In Boynton Beach, BBAD hosts ART al’FRESCO, a night of art, music by the South Florida Symphony, experimental dance and movement, live fashion by Fusion Fashion and Art, open studios and glassblowing demonstrations by Healther Gaker.

Other events include the Worth Avenue Gallery Walk, ArtX in historic Northwood Village, the South Dixie Antique Row Galleries Walk, and LULA’s Art POP in LakeWorth.

“Our goal is to open a window on the significant number of art districts that are growing and expanding in the county and the significant number of young emerging artists working in their studios,” Lester says.

As Barrero, who runs the ActivistArtistA Gallery at BBAD, likes to say about the addition of the art walks, “We’re going from glitzy to gritty (at the Boynton Beach Arts District’s warehouses on Industrial Avenue) and creating one unified art scene.”

Despite the district being hard hit by recent flooding, Barrero hopes to host 1,000 people at the Art al Fresco opening night event Friday.

Other highlights of ArtPalmBeach include a lifetime achievement award to sculptor Albert Paley who will speak about his public sculptures during the lecture series Albert Paley on View.

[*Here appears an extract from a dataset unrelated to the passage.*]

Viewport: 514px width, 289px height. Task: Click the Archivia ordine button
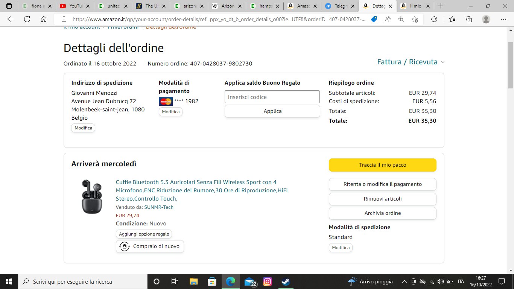(x=382, y=213)
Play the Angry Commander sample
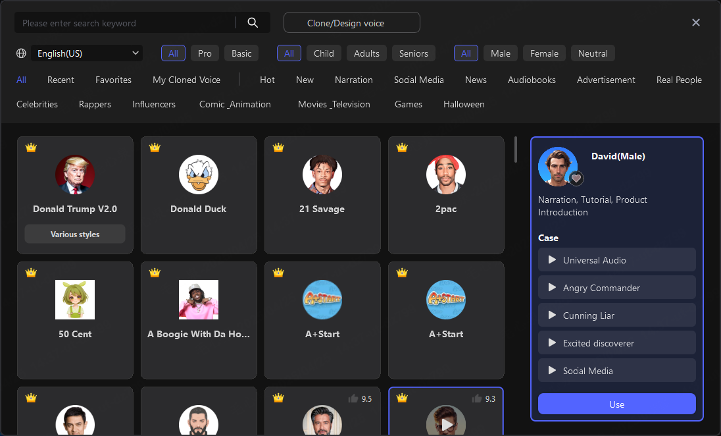The width and height of the screenshot is (721, 436). pos(553,287)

Sculpture is a theme this year, with five 30-foot-high pieces – Giants in the City — installed along Okeechobee Boulevard.

World-renowned Polish sculptor Jerzy Kedziora’s kinetic balancing sculptures will be on display along with Romanian-born artist Adela Andea’s bioluminescent kinetic-light sculpture made from consumer electronics and mass-produced objects, which will be installed in the lobby of the convention center.

The International Sculpture Center presents a panel discussion, “Kinetic Sculptures – Art in Motion,” with Debby Coles-Dobay, public art manager for the city of Boynton Beach and kinetic artists Rein Triefeldt and Ralfonso Gshwend, president of the Kinetic Art Organization (KAO).

Ralfonso, who goes by his first name, believes sculpture and contemporary art are moving from a static, passive form to a more active, dynamic and interactive state.

“Sculptural public art is changing from the long held static, form-focused style to a dynamically developing intersection of technology, art and communication, where the art changes, interacts, and communicates with its viewers,” he says.

Other lectures include a panel discussion on “Public Sculpture in Art and Culture,” presented by the Florida International University Frost Museum and Sculpture Park and “ArtPalmBeach Presents Baby Jane,” in conjunction with the Norton Museum exhibition,  To Jane: Love, Andy, a look at Jane Holzer, who is considered artist Andy Warhol’s first superstar. Holzer, a Palm Beach native, will be interviewed by art historian and artist Bruce Helander.